Re: namd crash: Signal: segmentation violation

From: Leandro Martínez (leandromartinez98_at_gmail.com)
Date: Wed May 23 2007 - 13:00:28 CDT

Hi Brian,
Well, I have compiled with -g and -lefence, and the binaries indeed
crash with a lot of messages from which I cannot get anything.

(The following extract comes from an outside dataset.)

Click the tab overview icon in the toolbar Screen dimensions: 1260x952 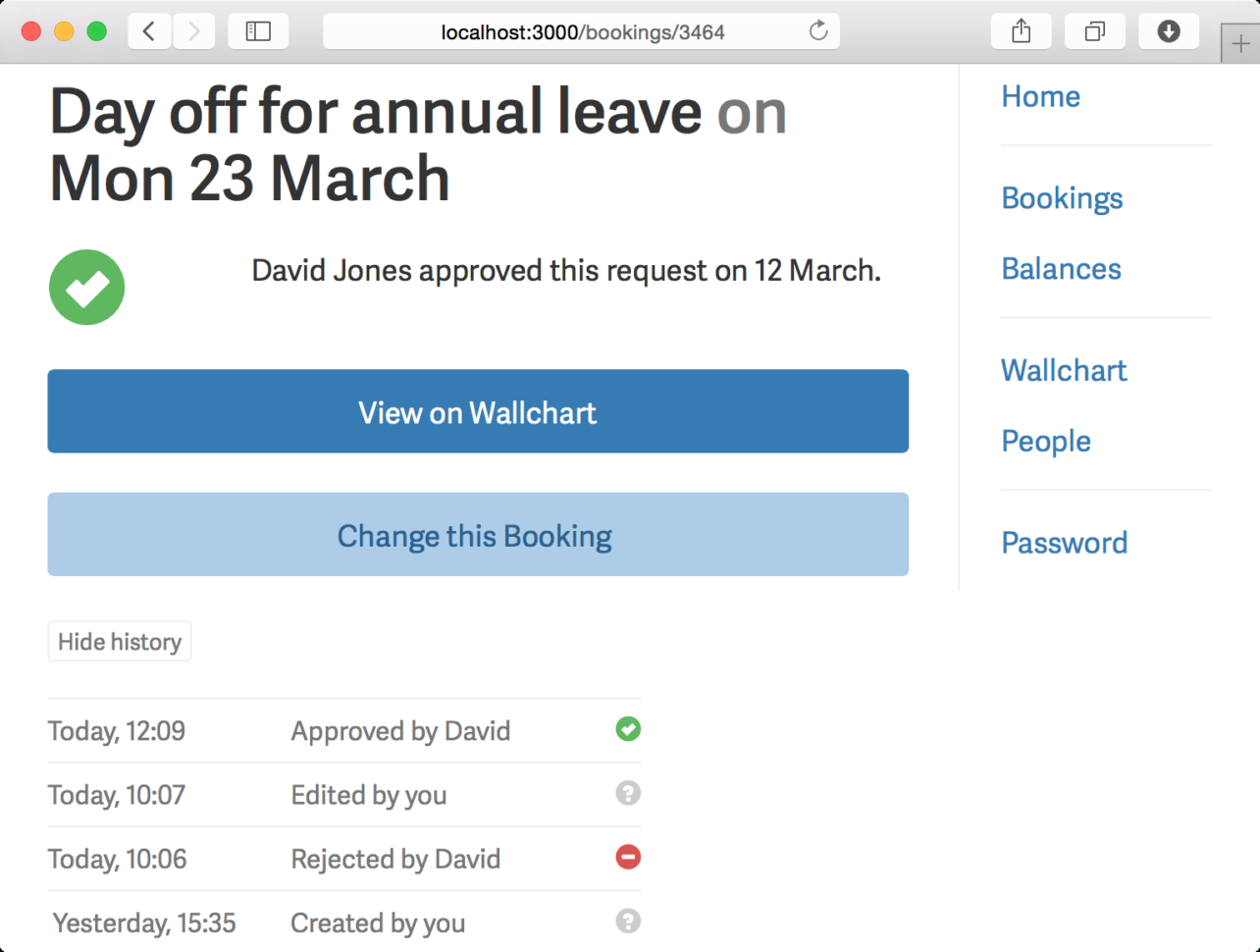1094,30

Here
are the logs:

Using:
./charmrun ++local +p2 ++verbose ./namd2 teste-gentoo.namd >&
namd-efence-local.log
Result:
http://limes.iqm.unicamp.br/~lmartinez/namd-efence-local.log

Using:
 ./charmrun +p4 ++nodelist ./nodelist ++remote-shell ssh ++verbose
./namd2 teste-gentoo.namd >& namd-efence-2cpus.log
Result:
http://limes.iqm.unicamp.br/~lmartinez/namd-efence-2cpus.log

Probably efence is not working properly there. I don't know.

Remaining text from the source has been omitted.